Frank Sinatra had a lifelong love affair with Las Vegas that ended on May 14, 1998 when the crooner suffered a fatal heart attack.
Only death could halt the crooner's romancing of the gambling mecca that he helped build.
A native of Hoboken, N.J., which was part of the heartland of the Mafia, Sinatra rubbed shoulders with Sam Giancana and other major crime figures who financed the building of the glittering casinos where he later performed, gambled and womanized some of the most alluring females of his generation.
One of Sinatra's signature songs was 'Luck Be A Lady.' And for half a century, Lady Luck seemed to smile on him.
He was a headliner at Wilbur Clark's Desert Inn. He headlined at the MGM Grand, Caesar's Palace, the Sands and other casinos where on a nightly basis rubbed elbows with gamblers and tourists from around the world.
Like all romances, Sinatra's love affair with Las Vegas did not always go smoothly. Sinatra was a gambler who played high stakes baccarat and blackjack. He commanded the highest salaries ever paid to an entertainer, but his gambling addiction often surpassed what the casinos offered him.
Born with a Sicilian arrogance that had to be seen to be believed -- his son, Frank Jr. whom I met in Phoenix, AZ. inherited it from him -- Sinatra woould cajole casino management for credit at the gaming tables. And for a while that worked.
For more than a decade, Sinatra owned LasVegas. He never had to worry about his casino credit. After all, his singing pulled the public into the casinos and made his bosses millions of dollars.
For more than a decade, old Blue Eyes was King of Glitter Gulch. Then slowly his luck began to change.
Sinatra bought an interest in the Cal Neva Resort in Lake Tahoe where he had been performing. He talked Dean Martin into investing in the same casino, and his old friend Sam Giancanna, who was dating singer Phyllis McGuire, became a regular at the casino.
One of his regular guests was Marilyn Monroe who was carrying on an affair with President John F. Kennedy. Marilyn's life was in a shambles -- she had divorced baseball legend Joe Dimaggio and she was depressed and suicidal.
The Federal Bureau of Investigation had the Cal Neva under surveillance because of the Mafia ties. Sinatra eventually had his license to operate a gambling casino revoked because of his association with Giancanna.
Frank didn't care. He returned to his old love, Las Vegas, where he formed the Rat Pack and continued gambling, womanizing and drinking in parties that lasted until dawn.
In an interview, Phyllis McGuire said, "Frank had grown up with the boys. He couldn't understand why he shouold end his friendship with guys like Giancanna. The mob had helped him out of his contract with big band leader Harry James and he felt he owed them a debt."

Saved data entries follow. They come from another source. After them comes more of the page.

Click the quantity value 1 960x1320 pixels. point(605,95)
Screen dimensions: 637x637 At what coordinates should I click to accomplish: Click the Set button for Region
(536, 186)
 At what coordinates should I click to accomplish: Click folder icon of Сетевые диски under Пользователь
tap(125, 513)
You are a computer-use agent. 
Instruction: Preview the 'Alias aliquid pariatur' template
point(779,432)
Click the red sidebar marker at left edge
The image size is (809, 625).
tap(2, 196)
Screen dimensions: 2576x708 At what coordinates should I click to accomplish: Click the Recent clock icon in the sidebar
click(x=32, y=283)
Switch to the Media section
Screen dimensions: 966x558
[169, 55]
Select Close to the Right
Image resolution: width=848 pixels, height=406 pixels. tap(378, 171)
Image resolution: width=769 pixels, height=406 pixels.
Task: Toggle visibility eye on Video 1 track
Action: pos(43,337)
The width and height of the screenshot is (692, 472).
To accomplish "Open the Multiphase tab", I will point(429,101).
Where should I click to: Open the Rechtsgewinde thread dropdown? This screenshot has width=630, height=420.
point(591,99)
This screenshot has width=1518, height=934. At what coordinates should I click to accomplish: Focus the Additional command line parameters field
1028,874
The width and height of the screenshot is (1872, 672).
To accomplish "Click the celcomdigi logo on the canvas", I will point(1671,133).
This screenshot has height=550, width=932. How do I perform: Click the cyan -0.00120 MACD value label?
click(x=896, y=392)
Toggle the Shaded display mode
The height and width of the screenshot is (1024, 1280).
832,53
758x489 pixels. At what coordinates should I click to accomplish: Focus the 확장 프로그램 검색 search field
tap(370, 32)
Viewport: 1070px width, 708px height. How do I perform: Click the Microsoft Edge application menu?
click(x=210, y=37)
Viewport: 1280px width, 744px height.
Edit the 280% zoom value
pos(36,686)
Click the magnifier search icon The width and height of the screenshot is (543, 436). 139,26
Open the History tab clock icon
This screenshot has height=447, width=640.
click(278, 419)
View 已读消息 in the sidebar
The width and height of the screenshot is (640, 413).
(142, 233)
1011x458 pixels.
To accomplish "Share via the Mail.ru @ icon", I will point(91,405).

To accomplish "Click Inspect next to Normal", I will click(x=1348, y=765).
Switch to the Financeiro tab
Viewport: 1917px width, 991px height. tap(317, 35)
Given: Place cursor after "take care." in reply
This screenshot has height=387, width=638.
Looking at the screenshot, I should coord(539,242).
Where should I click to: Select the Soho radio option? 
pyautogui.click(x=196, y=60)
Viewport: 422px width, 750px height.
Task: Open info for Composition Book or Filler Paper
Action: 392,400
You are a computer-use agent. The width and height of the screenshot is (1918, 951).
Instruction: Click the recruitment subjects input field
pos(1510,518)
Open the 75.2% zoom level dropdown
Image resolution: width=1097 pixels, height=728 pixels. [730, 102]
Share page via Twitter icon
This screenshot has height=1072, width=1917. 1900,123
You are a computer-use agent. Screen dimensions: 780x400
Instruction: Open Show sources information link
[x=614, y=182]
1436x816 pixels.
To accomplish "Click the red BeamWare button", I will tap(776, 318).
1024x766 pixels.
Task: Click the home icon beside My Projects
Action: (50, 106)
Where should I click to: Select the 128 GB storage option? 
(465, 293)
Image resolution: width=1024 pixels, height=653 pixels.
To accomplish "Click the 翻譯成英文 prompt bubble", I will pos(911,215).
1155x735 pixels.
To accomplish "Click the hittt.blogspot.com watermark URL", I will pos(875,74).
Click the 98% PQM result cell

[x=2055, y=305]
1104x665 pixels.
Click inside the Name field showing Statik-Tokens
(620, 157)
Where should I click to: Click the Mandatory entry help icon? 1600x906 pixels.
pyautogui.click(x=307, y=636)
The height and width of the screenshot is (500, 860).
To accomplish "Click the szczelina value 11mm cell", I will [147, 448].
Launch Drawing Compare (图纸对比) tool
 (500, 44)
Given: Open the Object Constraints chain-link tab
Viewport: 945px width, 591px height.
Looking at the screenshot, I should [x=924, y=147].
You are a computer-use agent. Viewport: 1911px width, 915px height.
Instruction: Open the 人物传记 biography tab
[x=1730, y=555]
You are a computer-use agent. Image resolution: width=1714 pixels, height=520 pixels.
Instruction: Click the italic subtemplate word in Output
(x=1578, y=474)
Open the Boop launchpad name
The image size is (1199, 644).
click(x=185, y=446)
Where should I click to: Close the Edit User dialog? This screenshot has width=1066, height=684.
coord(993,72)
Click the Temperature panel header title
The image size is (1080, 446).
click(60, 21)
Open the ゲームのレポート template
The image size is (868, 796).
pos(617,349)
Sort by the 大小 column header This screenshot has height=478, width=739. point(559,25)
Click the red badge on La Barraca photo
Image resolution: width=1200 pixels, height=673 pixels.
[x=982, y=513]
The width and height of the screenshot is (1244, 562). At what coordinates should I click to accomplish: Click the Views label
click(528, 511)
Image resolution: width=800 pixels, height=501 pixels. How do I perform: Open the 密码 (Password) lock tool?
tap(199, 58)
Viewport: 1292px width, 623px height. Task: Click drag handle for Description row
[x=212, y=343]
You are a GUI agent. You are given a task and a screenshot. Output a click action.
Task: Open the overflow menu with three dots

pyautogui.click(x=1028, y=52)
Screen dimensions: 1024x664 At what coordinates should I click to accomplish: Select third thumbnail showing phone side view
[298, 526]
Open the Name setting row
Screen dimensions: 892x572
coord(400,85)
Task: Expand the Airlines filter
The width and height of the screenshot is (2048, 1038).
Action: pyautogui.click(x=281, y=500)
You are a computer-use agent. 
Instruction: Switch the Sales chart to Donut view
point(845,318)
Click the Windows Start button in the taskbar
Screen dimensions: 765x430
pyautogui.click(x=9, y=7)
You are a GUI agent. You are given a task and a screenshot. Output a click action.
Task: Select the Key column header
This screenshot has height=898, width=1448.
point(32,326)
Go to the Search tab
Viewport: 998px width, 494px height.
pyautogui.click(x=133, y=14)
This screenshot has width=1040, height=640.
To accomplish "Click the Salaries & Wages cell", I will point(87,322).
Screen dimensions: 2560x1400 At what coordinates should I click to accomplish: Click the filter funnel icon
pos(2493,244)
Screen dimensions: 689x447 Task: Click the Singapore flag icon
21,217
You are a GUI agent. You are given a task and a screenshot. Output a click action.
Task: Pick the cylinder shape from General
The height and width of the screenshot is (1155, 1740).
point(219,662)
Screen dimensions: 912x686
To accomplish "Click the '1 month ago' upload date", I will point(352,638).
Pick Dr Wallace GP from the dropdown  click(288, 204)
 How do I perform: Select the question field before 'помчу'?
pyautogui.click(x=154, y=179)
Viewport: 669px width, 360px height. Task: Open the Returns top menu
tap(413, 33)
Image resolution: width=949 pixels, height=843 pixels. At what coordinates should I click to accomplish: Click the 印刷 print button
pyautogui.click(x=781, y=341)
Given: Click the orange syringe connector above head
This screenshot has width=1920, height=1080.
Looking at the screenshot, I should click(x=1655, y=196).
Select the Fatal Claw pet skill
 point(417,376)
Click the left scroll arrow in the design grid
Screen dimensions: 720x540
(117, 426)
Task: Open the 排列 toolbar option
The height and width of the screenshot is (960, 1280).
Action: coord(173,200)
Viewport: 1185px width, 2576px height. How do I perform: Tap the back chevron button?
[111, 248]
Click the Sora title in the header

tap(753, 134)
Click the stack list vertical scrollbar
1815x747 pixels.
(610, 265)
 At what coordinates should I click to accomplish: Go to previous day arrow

As Frank's drinking and gambling worsened, he began running into problems at the casinos where he was performing. One night when a casino cut off his credit, Sinatra became enraged. He began screaming and yelling obscenities. Carl Cohen, a burly Mafia casino executive, came over to see what the problem was.
Sinatra threw a chair at him and Cohen punched the inebriated vocalist in the mouth, knocking out the caps to two of his teeth. Enraged, Frank refused to perform at the casino and skipped over to Caesar's Palace.
Another repeat incident occurred at the Sands. It was very similar to the previous one except in this case a top casino executive pulled a gun on Frank. The escapade ended peacefully and a meek Sinatra returned to his room to sleep it off.
Until his death, Sinatra along with his pals Dean Martin, Sammy Davis Jr., Joey Bishop and Peter Lawford continue their outrageous living style. They performed all over Las Vegas, pulling in thousands of paying fans to see their antics and to hear Sinatra sing.
And when the romance ended on May 14, 1998, Las Vegas changed and has never been the same.